As an economist, Hicks wonders if some of the shortages consumers are noticing could also be related to items with the lowest profit margins, especially in grocery stores. On a recent trip to the supermarket, he noted, there was an abundance of fresh and exotic fruit, but empty shelves where crackers once stood.

“If you have a limited number of drivers, it makes sense for you to use these trucks to move items with the greatest profit margin,” Hicks said. “And it’s not going to get any better with the holiday season just around the corner.”

For many businesses, including restaurants, it is all about persistence and flexibility to overcome current issues on the supply side.

If his order from Stanz is missing a few items, Mark McDonnell, founder of LaSalle Grill in downtown South Bend, won’t hesitate to drop by a grocery store or retailer to get what he needs in a restaurant.

“Disposable items such as gloves, aluminum containers and paper cups can be a problem,” McDonnell said. “You never know what you’re going to be bypassed.”

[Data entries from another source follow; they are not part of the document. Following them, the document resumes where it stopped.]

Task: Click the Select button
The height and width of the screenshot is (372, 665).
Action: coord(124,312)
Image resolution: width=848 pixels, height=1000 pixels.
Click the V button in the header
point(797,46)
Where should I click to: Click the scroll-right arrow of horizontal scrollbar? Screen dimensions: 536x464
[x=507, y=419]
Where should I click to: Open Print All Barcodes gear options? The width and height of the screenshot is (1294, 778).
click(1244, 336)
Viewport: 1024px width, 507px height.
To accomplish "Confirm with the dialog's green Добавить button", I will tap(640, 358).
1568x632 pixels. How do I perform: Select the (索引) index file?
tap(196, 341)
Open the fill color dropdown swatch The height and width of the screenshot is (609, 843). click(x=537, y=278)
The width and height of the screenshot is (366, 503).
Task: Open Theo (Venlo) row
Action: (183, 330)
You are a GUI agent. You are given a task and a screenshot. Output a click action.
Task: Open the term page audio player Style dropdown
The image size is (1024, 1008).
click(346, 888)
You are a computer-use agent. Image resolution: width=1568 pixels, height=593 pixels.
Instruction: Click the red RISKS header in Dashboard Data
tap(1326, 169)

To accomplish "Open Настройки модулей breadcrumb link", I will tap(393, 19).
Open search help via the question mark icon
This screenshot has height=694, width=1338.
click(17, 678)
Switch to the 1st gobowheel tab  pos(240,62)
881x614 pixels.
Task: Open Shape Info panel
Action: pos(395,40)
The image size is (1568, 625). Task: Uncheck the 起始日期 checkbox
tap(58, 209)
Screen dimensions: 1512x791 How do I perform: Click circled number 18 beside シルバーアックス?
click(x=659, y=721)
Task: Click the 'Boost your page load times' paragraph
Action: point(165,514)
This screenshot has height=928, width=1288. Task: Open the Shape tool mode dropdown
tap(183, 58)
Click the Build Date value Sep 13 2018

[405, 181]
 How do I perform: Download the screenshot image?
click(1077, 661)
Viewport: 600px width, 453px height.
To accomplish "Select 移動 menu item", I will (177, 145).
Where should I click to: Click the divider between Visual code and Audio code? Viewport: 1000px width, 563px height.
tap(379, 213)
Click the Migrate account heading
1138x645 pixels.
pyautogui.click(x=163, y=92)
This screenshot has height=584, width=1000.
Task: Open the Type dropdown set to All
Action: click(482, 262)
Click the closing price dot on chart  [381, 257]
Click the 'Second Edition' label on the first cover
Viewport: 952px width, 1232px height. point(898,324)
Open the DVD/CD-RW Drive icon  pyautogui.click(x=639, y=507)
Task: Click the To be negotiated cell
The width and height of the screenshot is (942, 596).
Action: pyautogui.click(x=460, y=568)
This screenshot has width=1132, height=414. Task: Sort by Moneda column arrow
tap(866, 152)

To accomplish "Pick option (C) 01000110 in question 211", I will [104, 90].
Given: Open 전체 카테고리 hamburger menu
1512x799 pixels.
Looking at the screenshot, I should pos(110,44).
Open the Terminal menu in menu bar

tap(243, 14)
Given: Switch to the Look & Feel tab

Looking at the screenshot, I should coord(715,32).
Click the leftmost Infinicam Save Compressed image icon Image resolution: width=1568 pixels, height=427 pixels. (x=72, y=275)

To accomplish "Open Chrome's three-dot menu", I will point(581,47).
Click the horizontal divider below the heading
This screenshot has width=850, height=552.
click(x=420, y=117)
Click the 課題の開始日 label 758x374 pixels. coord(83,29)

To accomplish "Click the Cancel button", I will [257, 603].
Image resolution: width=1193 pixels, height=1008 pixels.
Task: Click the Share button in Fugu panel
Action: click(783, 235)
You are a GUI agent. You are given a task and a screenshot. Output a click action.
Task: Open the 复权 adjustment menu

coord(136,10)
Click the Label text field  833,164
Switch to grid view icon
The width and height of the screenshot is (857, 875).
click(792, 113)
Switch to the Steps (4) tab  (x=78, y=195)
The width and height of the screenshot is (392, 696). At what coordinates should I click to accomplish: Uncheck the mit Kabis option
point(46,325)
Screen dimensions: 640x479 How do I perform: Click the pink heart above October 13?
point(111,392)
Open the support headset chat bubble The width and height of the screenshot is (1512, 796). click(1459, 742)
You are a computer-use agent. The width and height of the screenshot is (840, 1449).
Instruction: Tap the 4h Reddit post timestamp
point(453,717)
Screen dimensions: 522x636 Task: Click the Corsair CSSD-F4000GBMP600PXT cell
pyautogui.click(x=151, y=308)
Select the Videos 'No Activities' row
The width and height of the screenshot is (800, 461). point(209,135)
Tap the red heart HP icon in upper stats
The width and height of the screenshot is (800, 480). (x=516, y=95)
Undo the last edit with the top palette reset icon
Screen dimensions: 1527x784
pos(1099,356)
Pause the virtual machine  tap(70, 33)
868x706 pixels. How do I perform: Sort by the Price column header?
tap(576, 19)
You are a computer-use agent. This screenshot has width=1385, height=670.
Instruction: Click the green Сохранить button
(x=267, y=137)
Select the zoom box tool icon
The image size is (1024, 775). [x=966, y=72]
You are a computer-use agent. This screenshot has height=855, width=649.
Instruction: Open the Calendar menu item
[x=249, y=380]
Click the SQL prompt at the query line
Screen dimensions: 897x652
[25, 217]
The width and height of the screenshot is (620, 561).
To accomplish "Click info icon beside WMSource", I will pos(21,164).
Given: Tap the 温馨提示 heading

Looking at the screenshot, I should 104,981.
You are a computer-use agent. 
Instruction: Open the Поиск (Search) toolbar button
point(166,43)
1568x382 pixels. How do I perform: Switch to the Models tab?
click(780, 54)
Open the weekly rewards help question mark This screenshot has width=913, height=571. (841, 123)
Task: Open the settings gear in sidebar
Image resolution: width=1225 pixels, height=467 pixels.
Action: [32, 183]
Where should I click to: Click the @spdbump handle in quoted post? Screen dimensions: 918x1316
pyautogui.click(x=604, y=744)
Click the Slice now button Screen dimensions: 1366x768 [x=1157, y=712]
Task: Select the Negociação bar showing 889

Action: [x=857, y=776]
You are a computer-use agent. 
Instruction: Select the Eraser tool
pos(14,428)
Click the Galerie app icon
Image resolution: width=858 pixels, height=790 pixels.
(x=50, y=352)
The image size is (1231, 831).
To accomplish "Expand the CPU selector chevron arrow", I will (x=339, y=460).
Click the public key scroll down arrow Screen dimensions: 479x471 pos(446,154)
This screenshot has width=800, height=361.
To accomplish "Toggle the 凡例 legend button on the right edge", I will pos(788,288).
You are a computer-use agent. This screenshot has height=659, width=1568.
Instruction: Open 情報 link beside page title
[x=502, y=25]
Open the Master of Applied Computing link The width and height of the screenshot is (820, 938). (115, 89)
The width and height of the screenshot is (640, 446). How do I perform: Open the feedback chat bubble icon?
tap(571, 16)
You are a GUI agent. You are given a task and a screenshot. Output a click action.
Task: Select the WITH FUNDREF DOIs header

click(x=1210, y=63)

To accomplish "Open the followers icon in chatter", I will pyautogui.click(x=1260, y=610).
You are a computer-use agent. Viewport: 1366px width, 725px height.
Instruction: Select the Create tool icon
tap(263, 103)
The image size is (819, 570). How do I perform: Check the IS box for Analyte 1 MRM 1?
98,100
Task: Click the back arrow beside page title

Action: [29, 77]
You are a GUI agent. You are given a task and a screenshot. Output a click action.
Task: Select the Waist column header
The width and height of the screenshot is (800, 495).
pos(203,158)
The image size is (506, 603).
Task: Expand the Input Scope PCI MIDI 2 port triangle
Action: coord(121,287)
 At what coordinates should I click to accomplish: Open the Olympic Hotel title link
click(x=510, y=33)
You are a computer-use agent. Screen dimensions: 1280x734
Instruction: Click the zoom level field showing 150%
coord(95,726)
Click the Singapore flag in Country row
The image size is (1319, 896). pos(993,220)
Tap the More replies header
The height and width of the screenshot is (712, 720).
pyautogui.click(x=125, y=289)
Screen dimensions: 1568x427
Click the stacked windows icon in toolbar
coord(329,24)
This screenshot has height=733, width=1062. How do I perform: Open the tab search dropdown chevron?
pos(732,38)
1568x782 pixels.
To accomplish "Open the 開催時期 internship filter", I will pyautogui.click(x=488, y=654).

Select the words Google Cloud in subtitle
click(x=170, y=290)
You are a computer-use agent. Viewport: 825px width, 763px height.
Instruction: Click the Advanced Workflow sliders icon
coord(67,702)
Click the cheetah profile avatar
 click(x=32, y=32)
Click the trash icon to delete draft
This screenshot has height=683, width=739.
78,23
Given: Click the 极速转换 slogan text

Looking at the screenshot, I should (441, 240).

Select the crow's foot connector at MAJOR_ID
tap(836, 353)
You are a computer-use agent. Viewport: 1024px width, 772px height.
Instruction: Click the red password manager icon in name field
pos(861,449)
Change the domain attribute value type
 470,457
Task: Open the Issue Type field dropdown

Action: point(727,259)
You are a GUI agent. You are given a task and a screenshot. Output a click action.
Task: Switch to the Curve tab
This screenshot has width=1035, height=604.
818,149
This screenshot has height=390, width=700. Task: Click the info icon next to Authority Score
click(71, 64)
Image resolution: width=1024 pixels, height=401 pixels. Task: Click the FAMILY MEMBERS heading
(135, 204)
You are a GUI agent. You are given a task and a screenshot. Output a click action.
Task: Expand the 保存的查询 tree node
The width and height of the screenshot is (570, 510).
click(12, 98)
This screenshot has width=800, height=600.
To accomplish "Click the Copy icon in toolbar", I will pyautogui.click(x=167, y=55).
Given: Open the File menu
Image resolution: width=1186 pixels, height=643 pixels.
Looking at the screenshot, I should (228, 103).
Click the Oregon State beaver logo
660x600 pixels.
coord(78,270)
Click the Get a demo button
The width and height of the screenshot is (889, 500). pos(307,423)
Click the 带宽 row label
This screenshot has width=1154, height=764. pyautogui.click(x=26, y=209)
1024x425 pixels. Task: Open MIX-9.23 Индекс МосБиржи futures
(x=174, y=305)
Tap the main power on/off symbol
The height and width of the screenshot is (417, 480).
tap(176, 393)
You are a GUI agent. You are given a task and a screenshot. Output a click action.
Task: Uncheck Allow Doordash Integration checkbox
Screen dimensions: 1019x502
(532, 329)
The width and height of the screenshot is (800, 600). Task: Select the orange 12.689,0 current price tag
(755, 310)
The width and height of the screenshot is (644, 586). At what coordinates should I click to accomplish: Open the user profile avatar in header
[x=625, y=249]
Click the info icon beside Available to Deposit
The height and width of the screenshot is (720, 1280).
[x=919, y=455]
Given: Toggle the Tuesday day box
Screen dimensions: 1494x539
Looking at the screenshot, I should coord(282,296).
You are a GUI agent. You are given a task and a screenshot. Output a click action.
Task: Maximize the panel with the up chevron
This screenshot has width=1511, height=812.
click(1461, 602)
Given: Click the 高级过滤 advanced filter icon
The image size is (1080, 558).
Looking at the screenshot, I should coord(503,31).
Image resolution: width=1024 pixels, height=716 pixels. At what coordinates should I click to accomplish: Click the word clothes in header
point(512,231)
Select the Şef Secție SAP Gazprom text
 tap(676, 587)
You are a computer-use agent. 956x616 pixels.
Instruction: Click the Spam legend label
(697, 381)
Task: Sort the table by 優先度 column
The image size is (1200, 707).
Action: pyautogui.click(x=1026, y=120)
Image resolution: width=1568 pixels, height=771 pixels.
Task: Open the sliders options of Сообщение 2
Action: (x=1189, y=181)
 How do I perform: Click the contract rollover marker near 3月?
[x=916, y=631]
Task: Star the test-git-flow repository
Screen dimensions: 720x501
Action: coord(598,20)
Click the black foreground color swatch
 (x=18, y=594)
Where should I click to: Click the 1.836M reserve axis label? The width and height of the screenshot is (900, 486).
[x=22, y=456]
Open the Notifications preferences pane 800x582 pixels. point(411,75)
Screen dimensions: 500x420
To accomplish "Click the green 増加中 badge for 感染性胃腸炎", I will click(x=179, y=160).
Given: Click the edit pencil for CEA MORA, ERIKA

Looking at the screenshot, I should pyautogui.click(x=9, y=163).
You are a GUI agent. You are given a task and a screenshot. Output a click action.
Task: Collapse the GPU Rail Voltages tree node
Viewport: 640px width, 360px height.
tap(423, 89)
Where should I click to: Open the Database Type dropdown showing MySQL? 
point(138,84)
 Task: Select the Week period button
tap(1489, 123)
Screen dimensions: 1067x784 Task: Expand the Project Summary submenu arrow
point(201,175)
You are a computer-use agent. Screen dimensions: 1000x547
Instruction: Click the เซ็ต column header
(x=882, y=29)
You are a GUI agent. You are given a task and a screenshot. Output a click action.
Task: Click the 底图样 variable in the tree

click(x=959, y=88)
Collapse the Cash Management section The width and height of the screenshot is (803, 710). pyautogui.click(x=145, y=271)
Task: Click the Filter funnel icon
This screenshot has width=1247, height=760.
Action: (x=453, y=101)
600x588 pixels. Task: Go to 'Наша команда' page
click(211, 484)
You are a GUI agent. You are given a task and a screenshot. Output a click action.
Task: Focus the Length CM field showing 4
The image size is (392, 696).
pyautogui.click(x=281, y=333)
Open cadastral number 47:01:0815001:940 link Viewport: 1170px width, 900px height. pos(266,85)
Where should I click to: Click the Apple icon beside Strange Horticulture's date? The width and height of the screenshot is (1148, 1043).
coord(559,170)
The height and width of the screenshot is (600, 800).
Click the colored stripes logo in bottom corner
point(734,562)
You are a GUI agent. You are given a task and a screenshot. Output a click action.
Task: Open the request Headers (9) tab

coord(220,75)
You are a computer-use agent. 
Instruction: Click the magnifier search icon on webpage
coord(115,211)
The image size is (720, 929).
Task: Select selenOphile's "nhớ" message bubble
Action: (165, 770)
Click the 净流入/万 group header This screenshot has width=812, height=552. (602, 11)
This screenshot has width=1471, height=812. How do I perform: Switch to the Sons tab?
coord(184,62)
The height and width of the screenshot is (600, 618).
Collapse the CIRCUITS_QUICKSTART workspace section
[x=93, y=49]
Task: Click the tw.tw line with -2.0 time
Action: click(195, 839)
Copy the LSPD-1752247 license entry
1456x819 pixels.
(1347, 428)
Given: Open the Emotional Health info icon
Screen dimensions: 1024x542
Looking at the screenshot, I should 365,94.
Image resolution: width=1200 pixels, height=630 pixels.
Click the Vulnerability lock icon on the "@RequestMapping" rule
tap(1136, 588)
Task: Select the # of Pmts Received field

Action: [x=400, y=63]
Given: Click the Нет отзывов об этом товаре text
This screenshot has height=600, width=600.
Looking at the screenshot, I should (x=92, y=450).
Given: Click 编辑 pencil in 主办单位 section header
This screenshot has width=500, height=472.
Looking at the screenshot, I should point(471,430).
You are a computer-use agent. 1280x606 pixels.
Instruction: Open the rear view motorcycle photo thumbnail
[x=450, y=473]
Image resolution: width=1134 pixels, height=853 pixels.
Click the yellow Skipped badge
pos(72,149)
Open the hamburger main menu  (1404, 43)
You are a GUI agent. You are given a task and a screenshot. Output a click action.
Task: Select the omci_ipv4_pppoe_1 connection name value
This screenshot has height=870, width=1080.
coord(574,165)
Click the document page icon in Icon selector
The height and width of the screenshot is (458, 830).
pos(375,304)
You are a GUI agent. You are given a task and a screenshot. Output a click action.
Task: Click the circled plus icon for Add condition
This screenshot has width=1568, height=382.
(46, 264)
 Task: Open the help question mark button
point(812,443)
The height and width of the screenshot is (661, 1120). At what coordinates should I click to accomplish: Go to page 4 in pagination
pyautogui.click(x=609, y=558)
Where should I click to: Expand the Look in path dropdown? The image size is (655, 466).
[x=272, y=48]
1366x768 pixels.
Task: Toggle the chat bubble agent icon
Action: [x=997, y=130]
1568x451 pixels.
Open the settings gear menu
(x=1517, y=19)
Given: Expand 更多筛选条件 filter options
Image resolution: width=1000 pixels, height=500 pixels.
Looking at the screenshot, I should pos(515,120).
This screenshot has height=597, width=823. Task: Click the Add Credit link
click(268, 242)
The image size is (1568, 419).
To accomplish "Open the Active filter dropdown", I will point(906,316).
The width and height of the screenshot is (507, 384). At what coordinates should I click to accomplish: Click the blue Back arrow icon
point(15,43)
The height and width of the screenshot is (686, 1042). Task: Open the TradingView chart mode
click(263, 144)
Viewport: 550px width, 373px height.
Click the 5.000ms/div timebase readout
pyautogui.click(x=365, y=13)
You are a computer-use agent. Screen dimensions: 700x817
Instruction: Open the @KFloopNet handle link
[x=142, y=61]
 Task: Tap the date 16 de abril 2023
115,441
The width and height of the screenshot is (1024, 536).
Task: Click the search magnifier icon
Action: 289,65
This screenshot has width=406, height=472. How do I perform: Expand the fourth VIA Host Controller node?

Due to the labor shortage in the hospitality industry, LaSalle initially reduced the size of its menu to make it easier for staff to track food orders. But the change had the added benefit of reducing the restaurant’s dependence on a wide range of foods and ingredients available.

McDonnell said he would also visit a variety of stores in the area to find all the perishable and non-perishable items the restaurant needs, even if that means paying higher retail prices.

“You have to be flexible,” McDonnell said.

Harman said he has already noticed improvements in supply issues affecting restaurant vendors across the country, and he expects things to continue to improve in the first half of this year. ‘next year.

After the holiday rush, Hicks expects the same, although there may be permanent price hikes to account for higher labor costs. “The great thing about our system is that there are built-in incentives to fix these types of issues,” he said.

Until then, consumers will have to be patient and business leaders will have to adapt.

“You don’t survive,” said Dalton, “if you’re not flexible.”